También requieren de sentirse aceptados por su grupo de compañeros. En ninguna otra edad es tan importante y vinculante la amistad. Son capaces de hacer cualquier cosa para ser aceptados por un grupo o por una persona que consideran especial. Cada vez que los eligen para trabajar en grupo, o que son reconocidos sus talentos por otros adolescentes, el cerebro libera serotonina, otro neurotransmisor. Los grupos de clase, los equipos deportivos y los corrillos que forman en los pasillos y durante los recesos, cumplen con una importante función en la reafirmación como seres sociales.
Aunque están en búsqueda de reafirmar su personalidad, y por ello buscan su independencia y rechazan sistemáticamente la autoridad de los adultos, necesitan sentirse protegidos y seguros para experimentar el mundo. La vinculación afectiva que desarrollan con algunos de sus profesores les permite tener confianza para aprender algo nuevo o expresarse ante los demás liberando en su cerebro otro neurotransmisor llamado oxitocina.
El largo período de aislamiento escolar ha arrebatado a nuestros alumnos las oportunidades de experiencias ricas en dopamina, serotonina y oxitocina. Cierto que la mediación tecnológica también puede brindarnos oportunidades para remplazarlas, pero para lograrlo debemos estar más atentos los adultos, padres y maestros, de propiciarlas intencionalmente. Nuestras prácticas y decisiones pueden ser parte del sufrimiento de los adolescentes, o al contrario una fuente de bienestar y resiliencia.

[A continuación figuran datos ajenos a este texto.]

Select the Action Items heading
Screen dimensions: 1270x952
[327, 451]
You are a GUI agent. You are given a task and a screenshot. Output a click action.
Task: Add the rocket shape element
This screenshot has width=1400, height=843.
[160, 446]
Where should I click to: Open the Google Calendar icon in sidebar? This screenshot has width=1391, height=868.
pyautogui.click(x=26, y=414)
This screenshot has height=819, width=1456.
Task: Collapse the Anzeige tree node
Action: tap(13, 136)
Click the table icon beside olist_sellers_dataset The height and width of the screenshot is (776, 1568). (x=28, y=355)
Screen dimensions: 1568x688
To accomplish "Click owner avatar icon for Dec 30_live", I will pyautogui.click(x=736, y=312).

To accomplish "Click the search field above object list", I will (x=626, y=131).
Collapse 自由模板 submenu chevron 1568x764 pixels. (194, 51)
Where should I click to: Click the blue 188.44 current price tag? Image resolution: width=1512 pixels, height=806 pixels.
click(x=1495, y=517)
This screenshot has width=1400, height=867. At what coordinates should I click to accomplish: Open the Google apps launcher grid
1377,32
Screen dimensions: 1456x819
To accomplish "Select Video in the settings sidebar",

Por ello el regreso a clase no sólo debe decidirse en función del riesgo epidemiológico sino de la salud y equilibrio emocional de los adolescentes. Cuidar su salud no se limita a protegerlos del contagio de un virus, sino a dotarlos de las experiencias directas de socialización con sus compañeros. Experiencias que el aislamiento les ha arrebatado ya por más de siete meses. Siete meses pueden ser poco para un adulto, pero representan una décima parte de la duración de su adolescencia. Un gravoso e injusto diezmo impuesto sin esperanza de retribución a toda una generación.